In Loretto’s case, vaccines that were supposed to go in the arms of residents in under-served neighborhoods went in the arms of employees at a luxury watch boutique on the Gold Coast where the COO apparently likes to shop, and in the arms of employees at a swanky restaurant where he likes to eat.
Miller tweeted out a prayer for redemption after it was exposed that he provided vaccinations for 200 worshippers at the megachurch he attends in Oak Forest, and that some Cook County judges and their spouses were vaccinated at Loretto even though it wasn’t their turn.

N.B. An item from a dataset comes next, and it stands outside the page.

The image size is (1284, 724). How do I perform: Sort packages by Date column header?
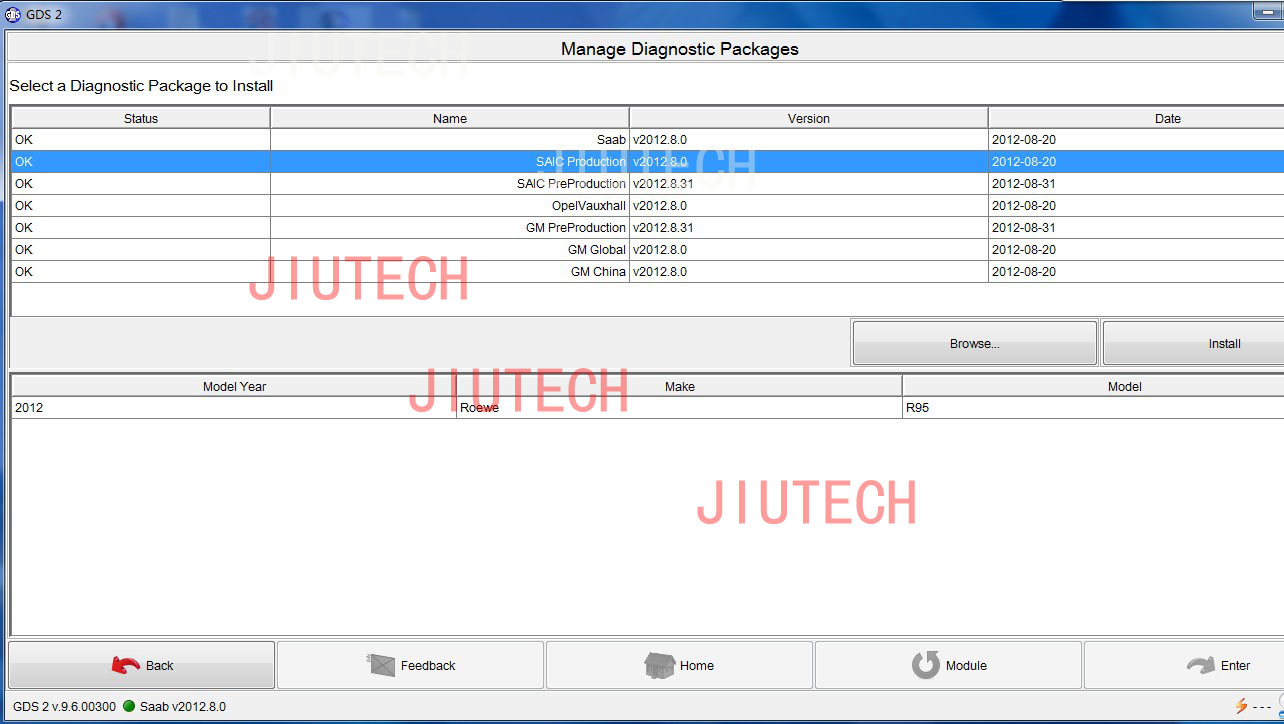pyautogui.click(x=1167, y=118)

Ford and the board would not disclose the punishments Miller and Ahmed received.
It was as if the community the hospital serves had no right to be at the front of the line.
A spokesman for Loretto did not respond to my inquiry about this matter.
But a source with knowledge of the board’s deliberations said Miller got a two-week suspension without pay and Ahmed got 60 days without pay.
The financial hit is a slap on the wrist given that these executives are highly compensated, according to the hospital’s IRS Form 990 filed for the tax year beginning 7/01/2017 and ending 6/30/2018.
For instance, Loretto’s former CEO was paid $840,000 plus an additional $29,000 in other compensation.
The CEO compensation for a hospital with revenues up to $49.9 million is about $274,300 according to the Healthcare Finance website.
Ford is still trying to rationalize the thinking that led to this fiasco.
“I cannot answer why the COO thought it would be OK [to vaccinate] people at some of those institutions. But when they went to do the workers at Trump Towers, 68 of the 70 people were Black and one was Latino, and one was unidentified,” Ford explained.
“The city approved them to go to the 200 senior citizens 65 years old, but they needed to stay focused on Austin. We know on the board that no person in the Austin area on the West Side has ever been rejected or denied for a shot,” he added.
“What is disappointing is what Mr. Miller has done over there has been great. He was excited that Loretto was on the map,” Ford said.
Unfortunately, when they got on the map, these executives acted like high school kids trying to impress the in-crowd.